Classics don’t always have to be dusty, outdated and dull – in today’s theatre we are accustomed to modern adaptations that bring unattainable yet fantastic works into our reach. Director Grace Smith has brought Chekhov’s tragicomedy Uncle Vanya out of the playwright’s 1890’s rural Russia into an ambiguously twentieth century rural Russia (maybe the seventies, looking at the costumes).

It always seems fitting for a Chekhov play to be brought into a more modern era, as the dramatist often themes his works around change. The scene opens with the arrival of a Dr Astroff (Stephen MacNeice), who often comes to check in on the old professor, Alexander (Richard Ward), in his country home. The old professor and his young, glamorous and beautiful wife Helena (Elana Martin) are staying at the country estate with their relative, Uncle Vanya (Gary Heron), his mother, Madame Voitskaya (Carol Norris) and the professor’s young but plain daughter Sonia (Rowena Gray).
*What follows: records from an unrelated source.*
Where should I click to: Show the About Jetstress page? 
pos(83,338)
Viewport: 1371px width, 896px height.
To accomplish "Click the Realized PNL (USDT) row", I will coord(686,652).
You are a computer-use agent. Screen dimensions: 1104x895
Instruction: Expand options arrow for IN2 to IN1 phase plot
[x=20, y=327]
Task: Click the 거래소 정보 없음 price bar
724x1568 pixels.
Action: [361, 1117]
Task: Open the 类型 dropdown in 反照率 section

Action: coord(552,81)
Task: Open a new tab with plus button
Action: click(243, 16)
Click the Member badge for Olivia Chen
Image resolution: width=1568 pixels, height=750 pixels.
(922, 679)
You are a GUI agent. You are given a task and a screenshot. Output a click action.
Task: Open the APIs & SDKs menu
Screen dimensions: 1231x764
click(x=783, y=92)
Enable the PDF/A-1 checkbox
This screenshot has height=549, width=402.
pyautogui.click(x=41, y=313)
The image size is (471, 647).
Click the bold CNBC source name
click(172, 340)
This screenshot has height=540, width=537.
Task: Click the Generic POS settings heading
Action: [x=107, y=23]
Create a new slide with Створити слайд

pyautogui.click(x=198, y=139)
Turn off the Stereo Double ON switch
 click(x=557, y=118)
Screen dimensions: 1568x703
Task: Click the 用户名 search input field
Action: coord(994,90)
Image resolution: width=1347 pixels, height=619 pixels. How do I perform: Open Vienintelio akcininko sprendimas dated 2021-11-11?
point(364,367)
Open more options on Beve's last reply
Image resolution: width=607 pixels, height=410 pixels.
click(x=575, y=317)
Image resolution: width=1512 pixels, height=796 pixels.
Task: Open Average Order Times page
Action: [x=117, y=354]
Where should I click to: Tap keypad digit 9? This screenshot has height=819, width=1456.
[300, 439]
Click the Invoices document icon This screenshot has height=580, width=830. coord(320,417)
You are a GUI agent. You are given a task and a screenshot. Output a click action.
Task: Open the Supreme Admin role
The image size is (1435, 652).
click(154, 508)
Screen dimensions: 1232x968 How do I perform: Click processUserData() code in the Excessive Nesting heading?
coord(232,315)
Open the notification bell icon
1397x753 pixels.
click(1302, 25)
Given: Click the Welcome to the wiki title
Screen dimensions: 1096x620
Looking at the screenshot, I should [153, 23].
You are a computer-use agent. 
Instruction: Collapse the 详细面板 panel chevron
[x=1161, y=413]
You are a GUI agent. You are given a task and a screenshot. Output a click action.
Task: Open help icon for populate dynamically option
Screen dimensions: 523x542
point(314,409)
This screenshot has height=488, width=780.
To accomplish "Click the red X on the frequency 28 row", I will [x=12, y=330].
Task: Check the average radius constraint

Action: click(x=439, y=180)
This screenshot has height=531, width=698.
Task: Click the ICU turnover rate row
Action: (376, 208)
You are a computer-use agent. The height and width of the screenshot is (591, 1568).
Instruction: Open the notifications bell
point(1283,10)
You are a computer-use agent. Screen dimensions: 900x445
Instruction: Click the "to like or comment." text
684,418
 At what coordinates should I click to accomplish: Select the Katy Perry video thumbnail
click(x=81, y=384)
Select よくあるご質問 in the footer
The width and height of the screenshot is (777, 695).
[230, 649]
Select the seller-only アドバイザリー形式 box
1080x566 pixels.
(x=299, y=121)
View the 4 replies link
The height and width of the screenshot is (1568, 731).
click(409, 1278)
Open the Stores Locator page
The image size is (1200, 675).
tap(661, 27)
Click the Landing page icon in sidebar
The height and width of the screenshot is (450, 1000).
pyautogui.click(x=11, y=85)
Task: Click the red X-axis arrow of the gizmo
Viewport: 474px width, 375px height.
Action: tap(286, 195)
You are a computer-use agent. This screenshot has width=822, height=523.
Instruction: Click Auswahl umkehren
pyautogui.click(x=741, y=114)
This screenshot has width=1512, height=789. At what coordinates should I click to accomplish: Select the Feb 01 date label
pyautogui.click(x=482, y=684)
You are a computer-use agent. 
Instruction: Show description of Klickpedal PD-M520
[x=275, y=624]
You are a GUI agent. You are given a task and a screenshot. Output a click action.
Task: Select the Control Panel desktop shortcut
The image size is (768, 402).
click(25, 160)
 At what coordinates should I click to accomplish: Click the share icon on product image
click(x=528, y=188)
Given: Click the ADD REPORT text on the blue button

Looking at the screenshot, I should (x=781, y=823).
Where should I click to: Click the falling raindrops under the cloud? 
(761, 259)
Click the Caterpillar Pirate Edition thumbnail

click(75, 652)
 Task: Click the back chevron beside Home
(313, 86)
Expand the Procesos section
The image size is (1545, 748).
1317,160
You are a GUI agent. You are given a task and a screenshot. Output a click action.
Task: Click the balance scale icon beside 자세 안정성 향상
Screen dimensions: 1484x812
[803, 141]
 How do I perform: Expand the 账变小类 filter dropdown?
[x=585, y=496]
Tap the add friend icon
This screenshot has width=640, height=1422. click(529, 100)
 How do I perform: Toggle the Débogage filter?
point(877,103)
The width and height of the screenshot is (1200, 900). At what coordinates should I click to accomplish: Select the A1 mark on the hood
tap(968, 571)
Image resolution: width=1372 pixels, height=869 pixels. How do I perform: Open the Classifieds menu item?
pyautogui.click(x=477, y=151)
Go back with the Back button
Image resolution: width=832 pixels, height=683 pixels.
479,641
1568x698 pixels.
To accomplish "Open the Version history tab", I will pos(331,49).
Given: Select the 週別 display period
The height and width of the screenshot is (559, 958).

Stuck in such tight quarters, it goes without saying that emotions are heightened around the estate and the men cannot resist Helena’s charm and beauty. Only Nurse Marin (Suzanne Tooney) is able to keep the normality around the estate.

The play is relatively unexciting as the plot concentrates more on the character’s interactions towards each other rather than creating compelling plot lines. Yet that doesn’t mean that the play is soporific at all. The emotions of each character change so suddenly that some scenes are unnecessarily melodramatic, but mostly this creates a subtle undertone of comedy that really helps to keep the audience captivated. There is one genuinely dramatic scene towards the end of the play that seems forgiven and forgotten all too quickly.

Every character has the ability to surprise the audience with unlikely qualities. Helena comes across as a sulky teenager at first, but the hidden pain and boredom is played beautifully by Martin so that she soon becomes the most likeable character in the play. Sonia seems a sweet and naïve girl but, by the end of the play, she shows more depth but also always seems in the way of all the others. Uncle Vanya first appears good-natured and humorous, so a sudden flip brings with it all the main action of the play. The doctor and the professor are also no strangers to a sudden change in behaviour. It is as though the close encounters drive them all to a point where they can no longer think straight.

Even though not much actually happens in this play, it doesn’t lose its entertainment value for a moment. The cast can be too theatrical and overemotional and could use a bit of toning down, but overall it is a rather pleasant little production.